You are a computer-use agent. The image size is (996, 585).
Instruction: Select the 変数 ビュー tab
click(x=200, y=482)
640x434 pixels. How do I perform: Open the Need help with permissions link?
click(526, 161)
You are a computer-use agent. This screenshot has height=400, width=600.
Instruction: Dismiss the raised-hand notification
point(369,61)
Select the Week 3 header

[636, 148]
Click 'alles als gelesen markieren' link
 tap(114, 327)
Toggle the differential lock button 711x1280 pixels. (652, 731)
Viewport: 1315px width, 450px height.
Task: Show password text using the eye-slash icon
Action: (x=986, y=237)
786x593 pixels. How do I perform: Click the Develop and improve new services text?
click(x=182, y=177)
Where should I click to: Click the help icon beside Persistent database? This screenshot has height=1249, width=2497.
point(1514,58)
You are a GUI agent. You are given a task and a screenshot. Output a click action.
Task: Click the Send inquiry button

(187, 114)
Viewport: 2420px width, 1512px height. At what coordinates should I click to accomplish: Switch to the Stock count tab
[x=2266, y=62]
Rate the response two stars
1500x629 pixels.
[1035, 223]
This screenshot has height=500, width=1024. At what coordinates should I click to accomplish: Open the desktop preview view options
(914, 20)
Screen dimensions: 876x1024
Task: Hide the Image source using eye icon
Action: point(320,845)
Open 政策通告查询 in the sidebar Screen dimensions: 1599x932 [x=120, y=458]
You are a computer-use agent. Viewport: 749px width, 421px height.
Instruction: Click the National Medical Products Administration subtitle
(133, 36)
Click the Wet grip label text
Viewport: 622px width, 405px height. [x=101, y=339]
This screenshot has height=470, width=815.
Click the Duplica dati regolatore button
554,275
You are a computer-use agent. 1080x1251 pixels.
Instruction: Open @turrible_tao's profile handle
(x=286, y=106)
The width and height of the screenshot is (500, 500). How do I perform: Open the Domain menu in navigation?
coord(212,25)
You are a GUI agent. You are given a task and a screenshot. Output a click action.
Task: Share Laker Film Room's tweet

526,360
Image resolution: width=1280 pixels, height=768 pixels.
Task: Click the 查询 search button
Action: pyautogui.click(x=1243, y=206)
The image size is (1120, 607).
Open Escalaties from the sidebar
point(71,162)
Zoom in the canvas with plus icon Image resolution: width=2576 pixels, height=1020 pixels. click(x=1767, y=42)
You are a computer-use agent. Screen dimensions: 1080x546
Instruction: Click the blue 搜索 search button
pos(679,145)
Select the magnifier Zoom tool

---+---

Please copy the entire listing, leaving each line exactly as written.

You are a computer-use agent. The image size is (996, 585).
Instruction: Select the 変数 ビュー tab
click(x=200, y=482)
640x434 pixels. How do I perform: Open the Need help with permissions link?
click(526, 161)
You are a computer-use agent. This screenshot has height=400, width=600.
Instruction: Dismiss the raised-hand notification
point(369,61)
Select the Week 3 header

[636, 148]
Click 'alles als gelesen markieren' link
 tap(114, 327)
Toggle the differential lock button 711x1280 pixels. (652, 731)
Viewport: 1315px width, 450px height.
Task: Show password text using the eye-slash icon
Action: (x=986, y=237)
786x593 pixels. How do I perform: Click the Develop and improve new services text?
click(x=182, y=177)
Where should I click to: Click the help icon beside Persistent database? This screenshot has height=1249, width=2497.
point(1514,58)
You are a GUI agent. You are given a task and a screenshot. Output a click action.
Task: Click the Send inquiry button

(187, 114)
Viewport: 2420px width, 1512px height. At what coordinates should I click to accomplish: Switch to the Stock count tab
[x=2266, y=62]
Rate the response two stars
1500x629 pixels.
[1035, 223]
This screenshot has height=500, width=1024. At what coordinates should I click to accomplish: Open the desktop preview view options
(914, 20)
Screen dimensions: 876x1024
Task: Hide the Image source using eye icon
Action: point(320,845)
Open 政策通告查询 in the sidebar Screen dimensions: 1599x932 [x=120, y=458]
You are a computer-use agent. Viewport: 749px width, 421px height.
Instruction: Click the National Medical Products Administration subtitle
(133, 36)
Click the Wet grip label text
Viewport: 622px width, 405px height. [x=101, y=339]
This screenshot has height=470, width=815.
Click the Duplica dati regolatore button
554,275
You are a computer-use agent. 1080x1251 pixels.
Instruction: Open @turrible_tao's profile handle
(x=286, y=106)
The width and height of the screenshot is (500, 500). How do I perform: Open the Domain menu in navigation?
coord(212,25)
You are a GUI agent. You are given a task and a screenshot. Output a click action.
Task: Share Laker Film Room's tweet

526,360
Image resolution: width=1280 pixels, height=768 pixels.
Task: Click the 查询 search button
Action: pyautogui.click(x=1243, y=206)
The image size is (1120, 607).
Open Escalaties from the sidebar
point(71,162)
Zoom in the canvas with plus icon Image resolution: width=2576 pixels, height=1020 pixels. click(x=1767, y=42)
You are a computer-use agent. Screen dimensions: 1080x546
Instruction: Click the blue 搜索 search button
pos(679,145)
Select the magnifier Zoom tool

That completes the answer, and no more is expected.